Broad and Spectral-Efficient Beamforming for the Uni-polarized Reconfigurable Intelligent Surfaces
Mohammad Javad-Kalbasi, Mohammed Saif, Shahrokh Valaee
TL;DR
This work tackles broad and spectrally efficient beamforming for uni-polarized RISs by formulating a PDAF-centric design that serves multiple UEs over wide angles. It derives probabilistic bounds on average SE and optimizes the minimum PDAF using a continuous genetic algorithm, supplemented by a closed-form expansion for the average PDAF to compare codes. The paper benchmarks Barker, Frank, and Chu codes and demonstrates via MCMC simulations that the proposed code boosts the minimum SE and PDAF while preserving broad-beam characteristics, offering a practical pathway to robust RIS deployments. The contributions have implications for scalable RIS-based networks where broad coverage and spectral efficiency are critical, enabling offline optimization and reliable performance in dense urban scenarios.
Abstract
A reconfigurable intelligent surface (RIS) is composed of low-cost elements that manipulate the propagation environment from a transmitter by intelligently applying phase shifts to incoming signals before they are reflected. This paper explores a uni-polarized RIS with linear shape aimed at transmitting a common signal to multiple user equipments (UEs) spread across a wide angular region.
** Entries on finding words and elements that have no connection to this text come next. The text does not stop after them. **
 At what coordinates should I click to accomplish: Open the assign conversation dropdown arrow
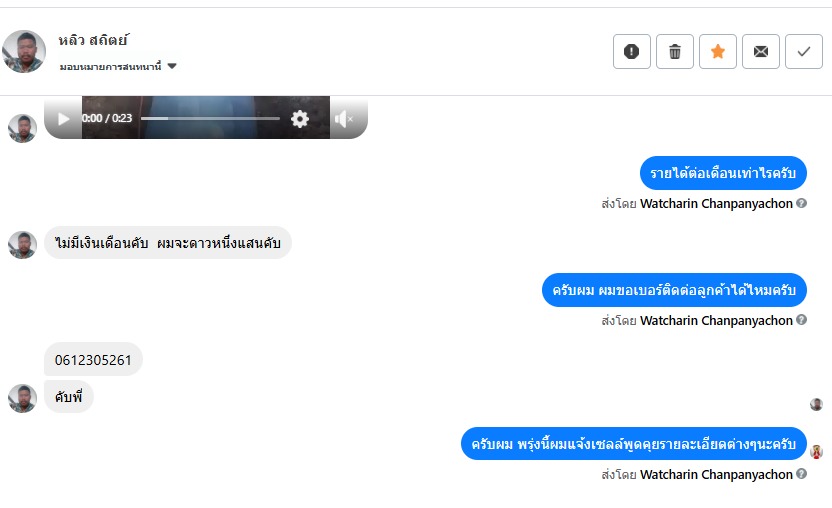(x=172, y=66)

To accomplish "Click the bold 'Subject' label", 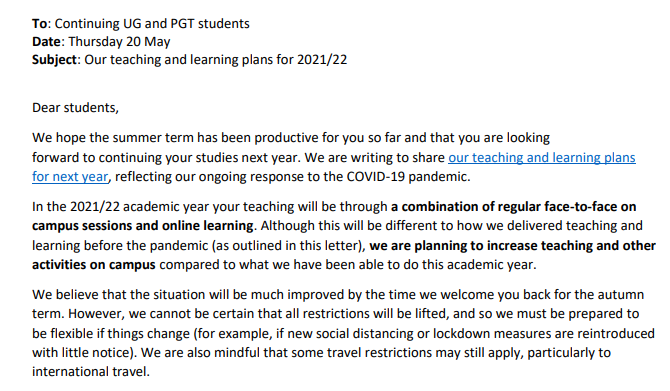I will tap(54, 59).
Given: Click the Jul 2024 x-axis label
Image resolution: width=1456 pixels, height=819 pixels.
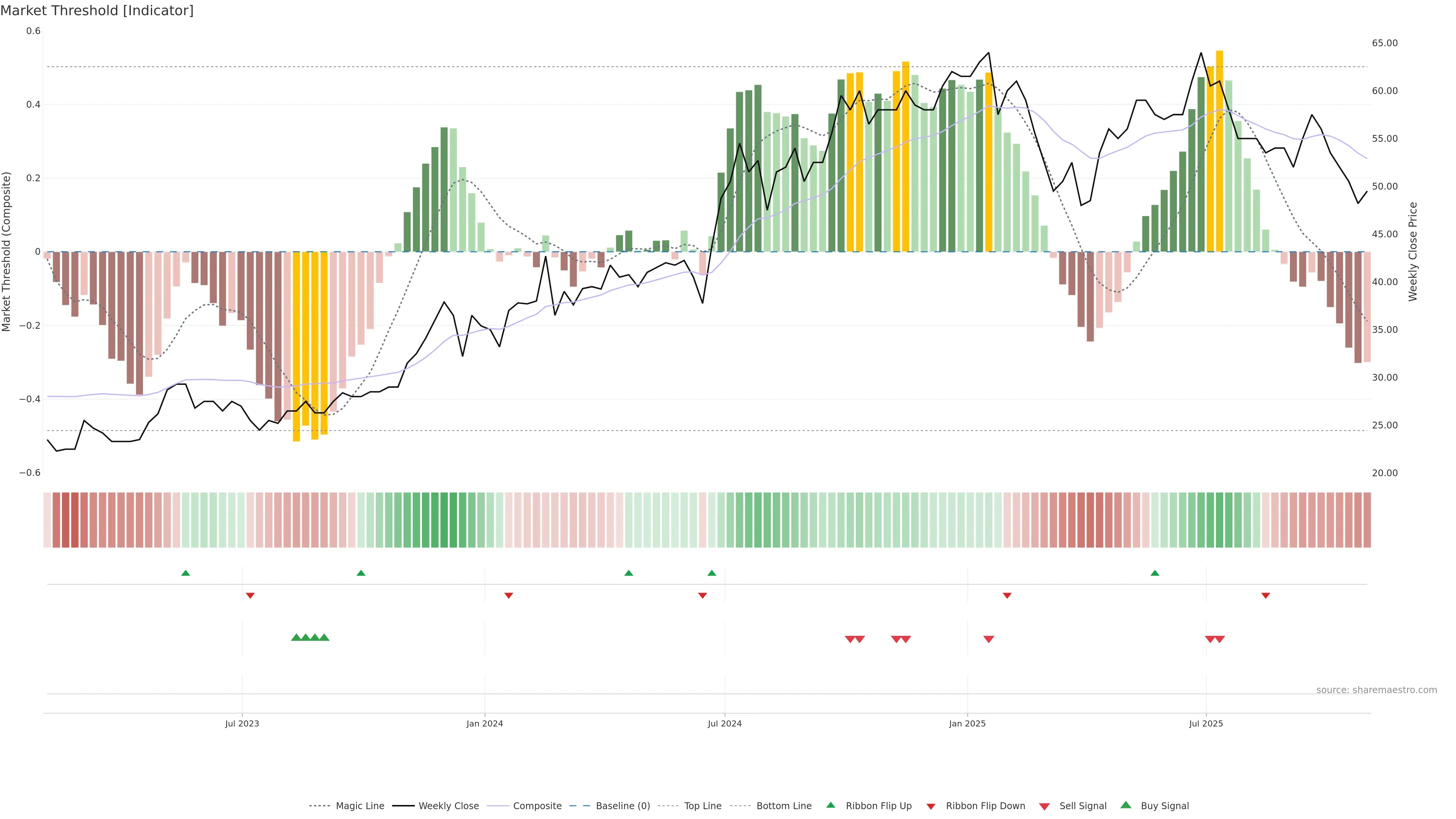Looking at the screenshot, I should pyautogui.click(x=725, y=723).
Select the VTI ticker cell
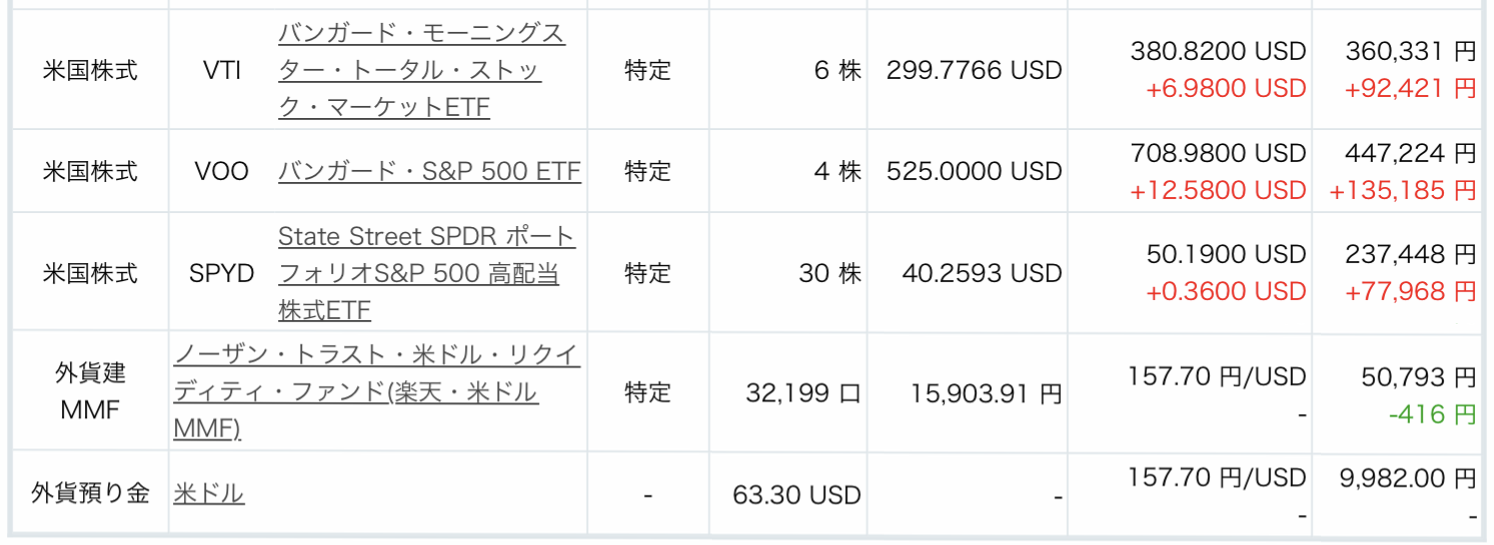The height and width of the screenshot is (545, 1494). tap(222, 71)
To achieve uniform coverage, the uni-polarized RIS is designed to emit a broad and spectral-efficient beam featuring a spatially flat-like array factor, diverging from the conventional narrow beam approach. To achieve this objective, we start by deriving probabilistic lower and upper bounds for the average spectral efficiency (SE) delivered to the UEs. Leveraging the insights from the lower bound, we focus on optimizing the minimum value of the power domain array factor (PDAF) across a range of azimuth angles from \(-\fracπ{2}\) to \(\fracπ{2}\). We employ the continuous genetic algorithm (CGA) for this optimization task, aiming to improve the SE delivered to the UEs while also creating a wide beam. Extensive simulation experiments are carried out to assess the performance of the proposed code, focusing on key metrics such as the minimum and average values of the PDAF and the SE delivered to the UEs. Our findings demonstrate that the proposed code enhances the minimum SE delivered to the UEs while maintaining the desired attribute of a broad beam. This performance is notably superior to that of established codes, including the Barker, Frank, and Chu codes.